O magistrado nasceu em Brasília, filho de Abadia Francisca das Neves, figura central em sua formação e inspiração. Criado em Taguatinga em uma família humilde, recorda com orgulho suas origens e a importância da educação em sua trajetória. Graduado em Direito e em História, com especialização em Direito Civil e mestrado pela Universidade Católica de Brasília, o entrevistado ressalta que suas formações se complementam e ampliam sua visão humanista.
Antes de ingressar no TJDFT em 1998, atuou como agente administrativo na Secretaria de Saúde do DF, foi professor de História, oficial de Justiça e defensor público. De acordo com João Paulo das Neves, essas experiências ampliaram seu repertório jurídico e humano.
“Eu pensava que a magistratura era quase impossível. Impossível, né? Só quem fosse de classe média, classe média alta, que teria essa possibilidade de chegar à magistratura”, declarou.
Como juiz, passou por diversas áreas: varas criminais, cíveis, de família, de órfãos e sucessões, juizados especiais e Justiça Eleitoral.

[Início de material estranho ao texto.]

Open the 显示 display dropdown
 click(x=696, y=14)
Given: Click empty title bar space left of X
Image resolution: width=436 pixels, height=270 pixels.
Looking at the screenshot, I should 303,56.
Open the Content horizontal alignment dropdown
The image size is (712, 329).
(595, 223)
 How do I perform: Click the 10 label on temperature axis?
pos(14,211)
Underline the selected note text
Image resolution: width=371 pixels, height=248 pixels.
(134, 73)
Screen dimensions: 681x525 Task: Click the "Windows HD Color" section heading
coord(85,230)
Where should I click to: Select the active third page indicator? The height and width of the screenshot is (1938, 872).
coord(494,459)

Atuou também como diretor do Fórum de Ceilândia e, desde 2012, exerce a titularidade da 2ª Vara de Família e de Órfãos e Sucessões da circunscrição de Ceilândia (2VFOSCEI), unidade marcada pela intensidade emocional dos casos e pela complexidade jurídica típica do Direito de Família.
Durante a gravação, o magistrado relembrou desafios, como o julgamento de um ex-aluno; comentou sobre a segurança da urna eletrônica e a seriedade do processo eleitoral brasileiro; e compartilhou aspectos de sua rotina de estudo e preparação para concursos.

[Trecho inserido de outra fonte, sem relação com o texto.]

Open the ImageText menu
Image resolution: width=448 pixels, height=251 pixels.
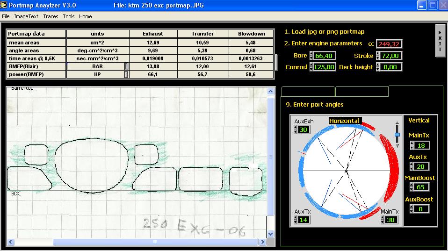(26, 16)
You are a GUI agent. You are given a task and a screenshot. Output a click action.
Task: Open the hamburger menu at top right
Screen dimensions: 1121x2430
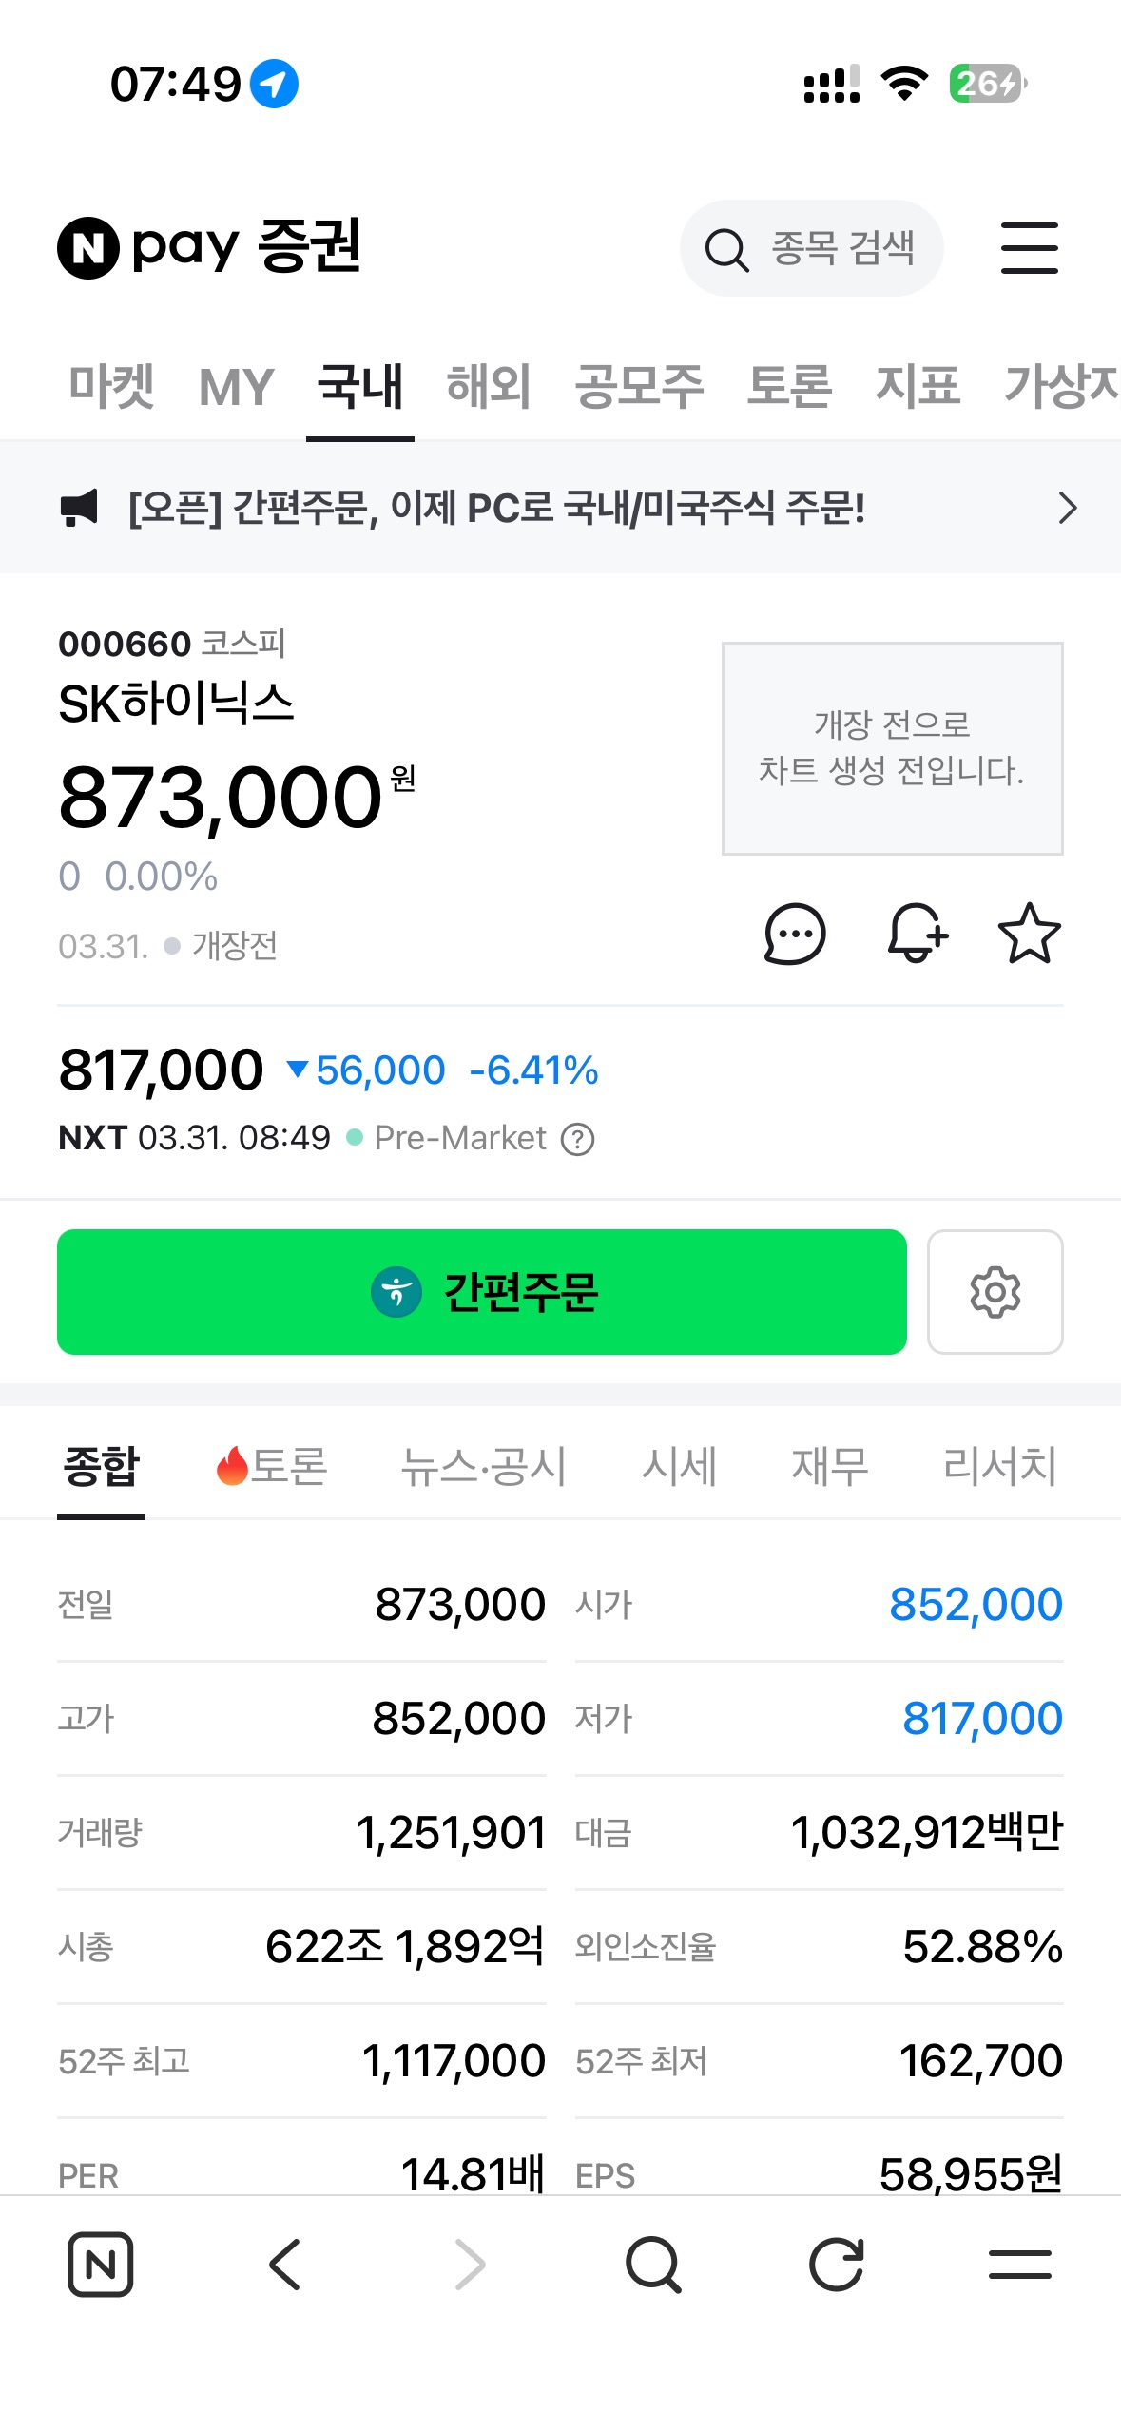click(x=1029, y=248)
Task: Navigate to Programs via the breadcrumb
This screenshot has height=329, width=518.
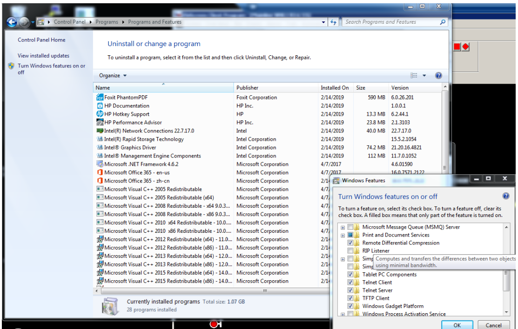Action: tap(107, 22)
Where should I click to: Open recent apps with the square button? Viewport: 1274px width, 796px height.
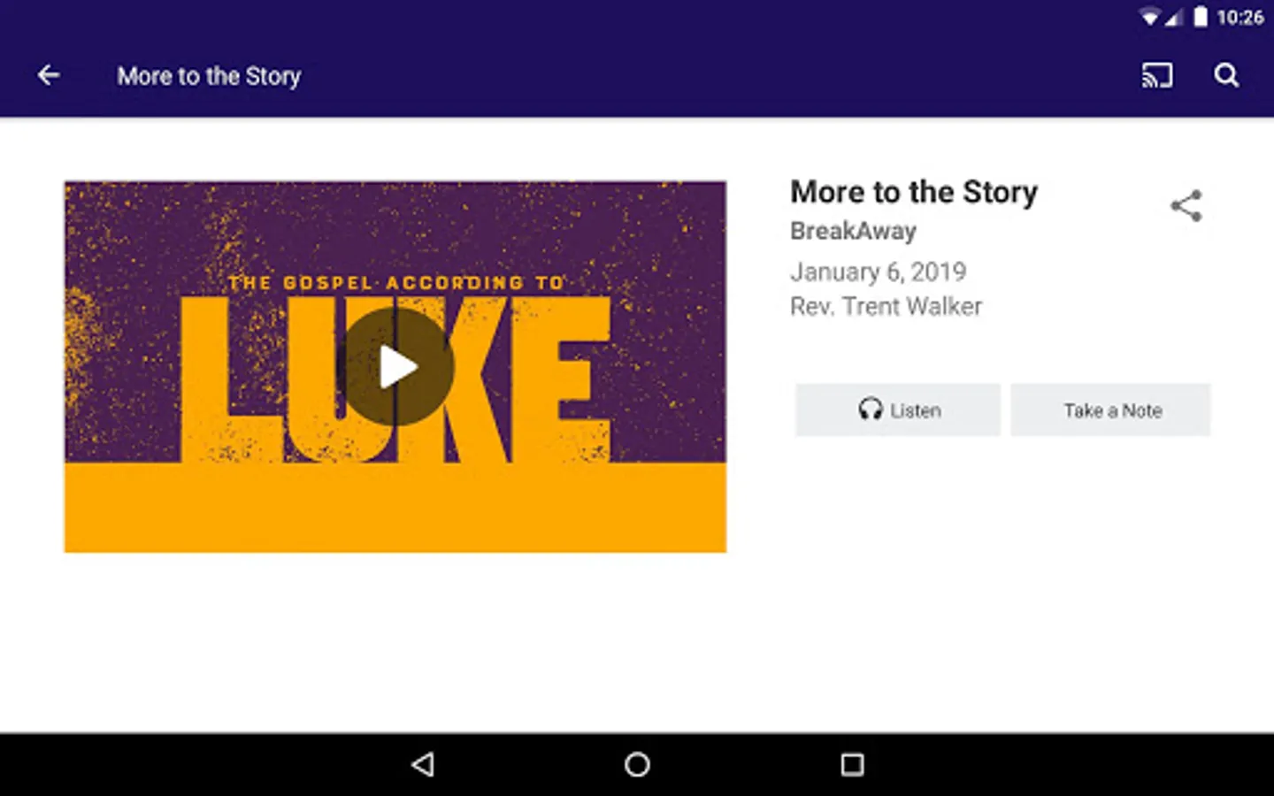852,764
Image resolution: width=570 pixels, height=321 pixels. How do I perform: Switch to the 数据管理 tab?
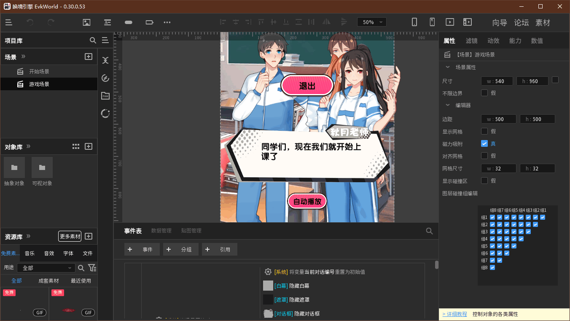[x=162, y=230]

A entrevista completa estará disponível em breve no canal do TJDFT no YouTube.
Programa História Oral
O Programa História Oral reúne acervo de entrevistas concedidas por magistrados(as), servidores(as), entre outros personagens, que participaram da trajetória do TJDFT.
Os depoimentos trazem um pouco da história do órgão desde a sua instalação, em 1960, até os dias de hoje, e visa manter viva a história do Judiciário da capital do país. As entrevistas estão disponíveis na Página do Memorial TJDFT.
A desembargadora Maria Thereza Braga Haynes foi a idealizadora e responsável pela implantação do programa em 2008. Mesmo após se aposentar em 1991, contribuiu ativamente para a preservação da memória institucional, com dedicação exemplar e a gravação de 25 entrevistas.
Em 2014, o programa foi retomado, dando continuidade ao registro da trajetória da Justiça no Distrito Federal e nos Territórios. Na atual gestão (2024–2026), a iniciativa foi reafirmada como uma das prioridades da 1ª Vice-Presidência, sob a liderança do desembargador Roberval Belinati, com a realização de novos depoimentos que resgatam e valorizam a história do Tribunal.